Source extract
☆ ☆ ☆ ☆

Turkey Day and Consumer Chaos
Thanksgiving was a cozy and filling affair. The fam, the food, the fun-it was good times and I didn't want to leave. But alas, I work for a living. Dammit. After waking up from a turkey induced food coma, we managed to waddle out the door, leftovers in hand and drive back to the city. It was a silent ride, filled with dread. The biggest shopping day of the year was just around the corner and I had to work a double. A double on one of the busiest shopping streets in the city. "At least you don't work retail in a mall" I told myself as I fell asleep that night. Thus, I calmed my mind enough to fall into a blissful, stuffing filled sleep.
The blissful rest was over at 8am sharp. The alarm pierced the silence and the day was upon me. I looked out the window: rain. "maybe that will deter some of the shoppers" I thought ignorantly. Not so. This is Oregon after all and when has rain EVER deterred anyone from anything? My hopeful thoughts were shattered as the bus pulled up to my stop. It was jam packed full, and the majority of people inside were holding shopping bags. "We got up at 4 AM!!!" a pleasantly plump woman shrieked to the bus driver. "Thats when ye get the best DEALS!!" Her voice had reached a kind of frenzied falsetto I think can only be achieved when there is panic involved. Adrenaline fueled panic brought on by the consumer chaos of: The Day After Thanksgiving. "We just came from WALMART!!" she squeaked at a decibel level too loud for 9 am. The last word of every sentence was louder and more enunciated than the rest. "Now we's headed down thar to MEYER 'N' FRAAANK!! The good sales stop goin' in about an HOUR!!" She checked her watch, and I swear I saw a bead of sweat appear as she assessed her allotted time. The woman had Gresham written all over her. It was her annual trip to the city and by God she was gonna make the most of it. Her squawking went on all the way to downtown, as she filled the bus driver in on every sale in every store. His bleary eyes stayed on the road and he never once responded to the hectic pace of the woman's verbal frenzy. I saw relief cross his face as she franticly exited the bus, shopping bags in hand and made a B-line to Meyer and Frank.

☆ ☆ ☆ ☆

Dataset entries
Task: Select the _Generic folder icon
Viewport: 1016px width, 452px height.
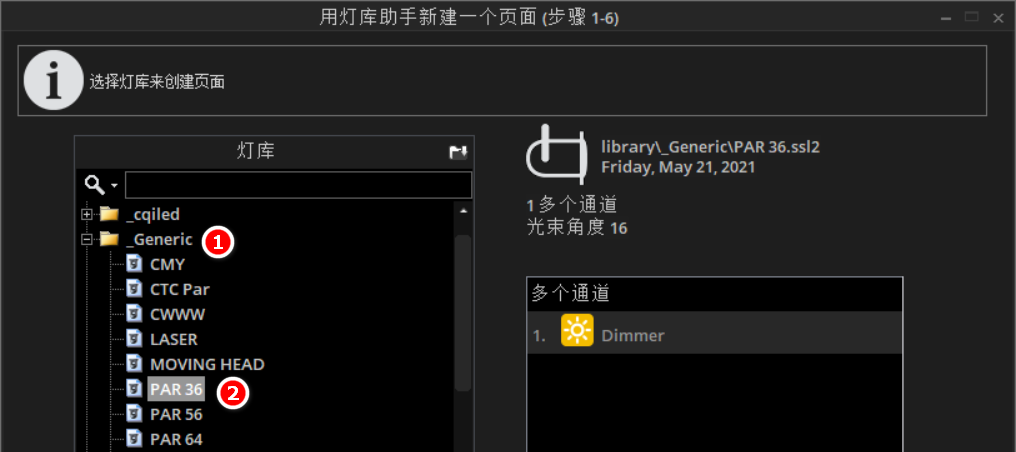Action: pyautogui.click(x=110, y=240)
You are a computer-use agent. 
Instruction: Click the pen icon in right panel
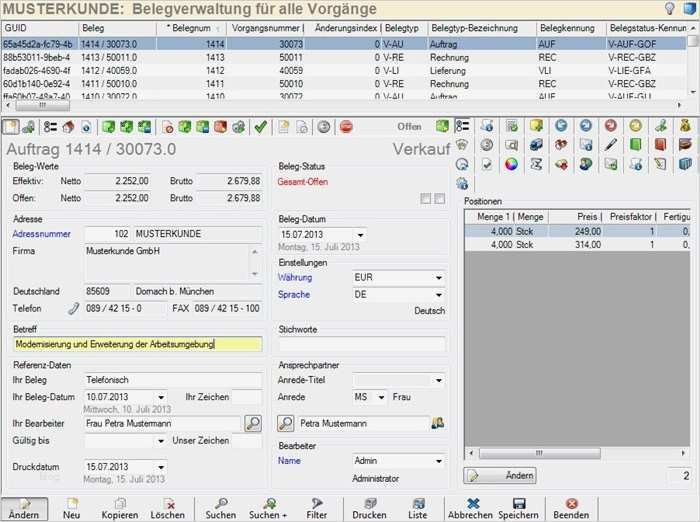[610, 145]
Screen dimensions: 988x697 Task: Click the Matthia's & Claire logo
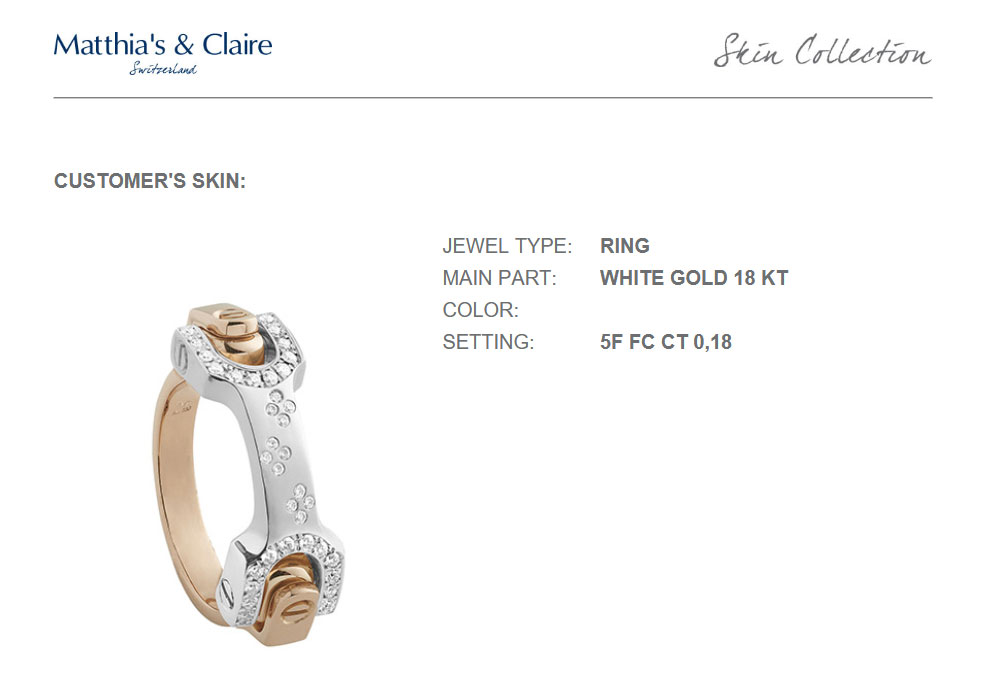pos(163,53)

☆ ☆ ☆ ☆

Request
Can you carry on the post about the day after Thanksgiving, picking up right after its last sentence? The entries have nothing to do with the post about the day after Thanksgiving.

Written reply
Downtown was chaos. I had to race through a parade that was marching through the streets in order to catch my next bus. Crazy eyed women with bag upon bag of merchandise rushed up and down the streets yelling at their frightened looking husbands and children(some on leashes, I kid you not) to "follow me!" and "hurry up!" I barely caught my connecting bus in time due to the closed off streets and a homeless man insistent on telling me the "True meaning of muthu fuckin CRISSSMUS!!" He cornered me by the bus stop at 5th and Washington. He saw my bag that I had my work clothes in and assumed that I was one of the "evil shoppers". "Look at ALL Y'ALLl!" he grimaced, the stink of whiskey on his breath. "You think that CRISSMUS is about yo' mothu fuckin TRINKETS!?!? And yo' mothu fuckin GUCCI?!?!?" This was a testament to how drunk he was, because although the people around him all had shopping bags of some sort-we were all obviously working class. We were riding Tri-met after all, while the Gucci clad Portlanders had no doubt had their classy cars parked somewhere by valets. Not caring or noticing this point-the drunk man continued. "CRISSSSSSMUSSSSSSS" he began, in fire and brimstone-preacher like flare- "is about JEEEEESSSSSUUSSSSS !!!!" He looked deep into my eyes to see if I knew about the man of which he spoke. I tried to walk away, but he was having none of it. " I said JEEEESSUSS mothu fucka!!!!!" he yelled. " You think JEEEESUS wants his BIRFDAY clouded by yo GREED?!?! DO YA?!?!" I shook my head and rolled my eyes and wondered why I am such a freak magnet. "Then you kneel down right here and PRAY!!!! He screamed. " I said PRAY for your SOUL motha fucka!! Becuz the TRUE meanin of CRISSMUS is about--" Before he could say "Jeeeeesssuss" one more time I ran toward the approaching bus with gusto and hopped on! The drunk, potty mouthed, but nonetheless pious man was looking around dazedly and no doubt trying to find someone else to yell at. I looked at my watch. I had 8 minutes to get to work.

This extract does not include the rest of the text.